This projects is a proof-of-concept for a multi-tenant REST based API. The API is secured using OAUTH2 and therefore acts as an OAUTH2 resource server. The goal of this project is to demonstrate how a REST API can support multi-tenant with respect to delagated authorization.
There are two types of objects that can be managed by this API:
- Company
- User
There are 3 basic security roles that a user can have:
- ROLE_SUPERADMIN - Allowed to do anything
- ROLE_COMPANYADMIN:[COMPANY] - A client with this role is able to perform adminstrative functions on the company to which the roles is assigned.
- ROLE_USER:[USER] - A client with this role is able to perform administrative functions on the user to which the role is assigned.
The data is stored in a mysql table and sample data is included and loaded as part of the launch of the SpringBoot application. The two files that store the data are in src/main/resources:
- schema.sql - The database schema
- data.sql - The data
Company | User |
---|---|
ACME | acme-user 1 |
ACME | acme-user 2 |
ACME | acme-user 3 |
INITECH | initech-user 1 |
INITECH | initech-user 2 |
INITECH | initech-user 3 |
Data flows from the database to the controller in the following manner:
Repository -> Model -> Mapper -> DTO -> Controller
The following endpoints are exposed.
URL | METHOD | Description | Example |
---|---|---|---|
/company | GET | List all companies | |
/company | POST | Create a company | |
/company/{companyid} | GET | Get the details of the specified company | /company/acme |
/company/{companyid}/user | POST | Create a new user for the specified company | /company/acme/user |
/company/{companyid}/user/{userid} | GET | Get the details for the specified user | /company/acme/user/acme-user1 |
This project is acting as an OAUTH2 resource server. As such an OAUTH2 bearer token is required. Since JWT tokens are not being used, the OAUTH RS must be able to contact the OAUTH AS to validate the tokens.
The OAUTH2 authorization server (AS) is available as a separate project and must be running separately on port 8081. The authorization service must be running so that the resource server can validate and obtain information on the user.

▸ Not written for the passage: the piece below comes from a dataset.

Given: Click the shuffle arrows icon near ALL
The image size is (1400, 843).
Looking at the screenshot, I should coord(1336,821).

Using a testing tool like SoapUI, Advanced REST client or POSTMAN, a HTTP POST request must be made to the authorization server running on port 8081.
METHOD: POST
HEADER: Authorization: Basic bXlhcHA6c2VjcmV0
URL: http://localhost:8081/oauth/token?client_id=myapp&grant_type=password&scope=read&[email protected]&password=secret
This should return a HTTP 200 and an access token. For example:
{
"access_token": "4da99d56-59f4-47b1-a066-79d3cf4d4af3",
"token_type": "bearer",
"refresh_token": "c680406d-80ad-4fa6-8e33-aa6f05024e99",
"expires_in": 3033,
"scope": "read"
}
Using the testing tool, a HTTP request is made to the resource server running on port 8082.
METHOD: GET
HEADER: Authorization: Bearer 4da99d56-59f4-47b1-a066-79d3cf4d4af3
URL: http://localhost:8082/resource-server/company/acme/user/acme-user1
This performs obtains the details on ACME-USER1.

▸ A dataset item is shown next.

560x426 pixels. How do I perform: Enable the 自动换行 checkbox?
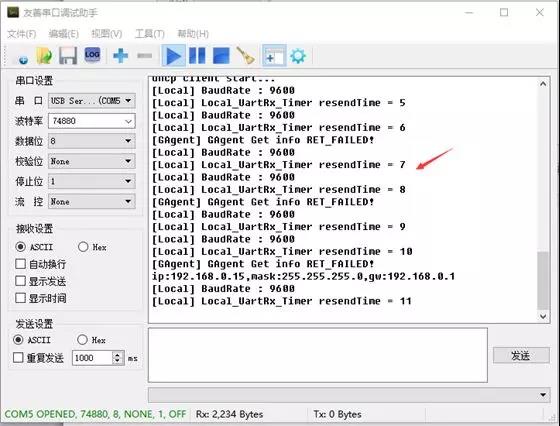tap(21, 264)
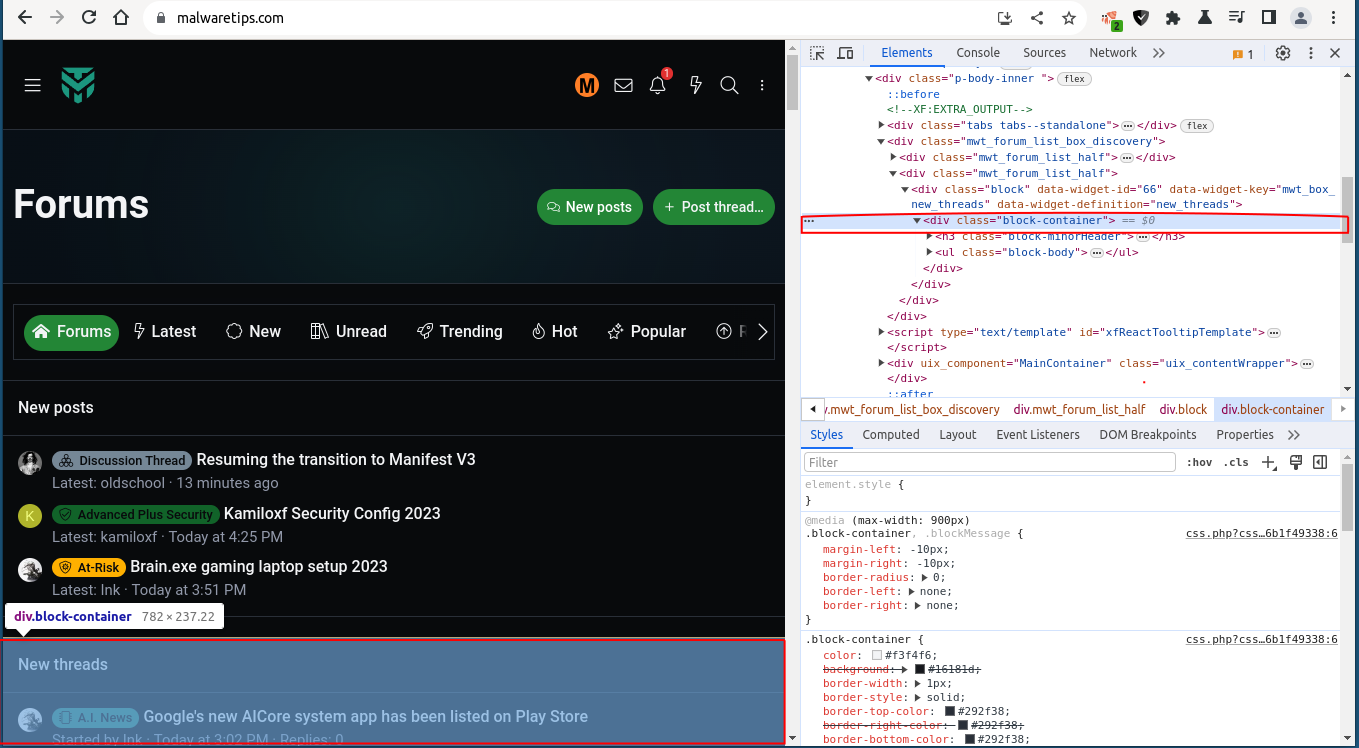Activate DevTools inspect element picker
The image size is (1359, 748).
point(817,53)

The following shows the available users and their roles.
User | Roles |
---|---|
[email protected] | ROLE_SUPERADMIN |
[email protected] | ROLE_COMPANYADMIN:ACME |
[email protected] | ROLE_COMPANYADMIN:ACME, ROLE_COMPANYADMIN:INITECH |
[email protected] | ROLE_USER:ACME-USER1 |
[email protected] | ROLE_USER:ACME-USER1, ROLE_USER:ACME-USER2 |
[email protected] | ROLE_USER:INITECH-USER1 |
[email protected] | ROLE_USER:INITECH-USER2 |
The password for each of these user acocunts is secret.

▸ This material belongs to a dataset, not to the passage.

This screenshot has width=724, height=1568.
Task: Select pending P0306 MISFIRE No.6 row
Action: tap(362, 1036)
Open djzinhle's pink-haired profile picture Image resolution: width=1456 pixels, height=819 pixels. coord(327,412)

Users authenticate to the sample OAUTH AS to obtain a JWT based access token.
The OAUTH AS assigned roles/granted authorities for the user. These are evaluated when accessing the various controllers. The following table desribes the required roles:
Controller | Action | ROLE_SUPERUSER | ROLE_COMPANYAMDIN | ROLE_USER |
---|---|---|---|---|
Company | Add | X | ||
Company | Edit | X | X | |
Company | Delete | X | ||
User | Add | X | X | |
User | Edit | X | X | X |
User | Delete | X | X |
A ROLE_SUPERUSER is a static role that grants global rights across all objects. The ROLE_COMPANYAMDIN and ROLE_USER rights are assigned to particular objects. For example:
- ROLE_COMPANYAMDIN:INITECH - This grants the client access to perform any action that requires the ROLE_COMPANYAMDIN role but only against the INITECH company.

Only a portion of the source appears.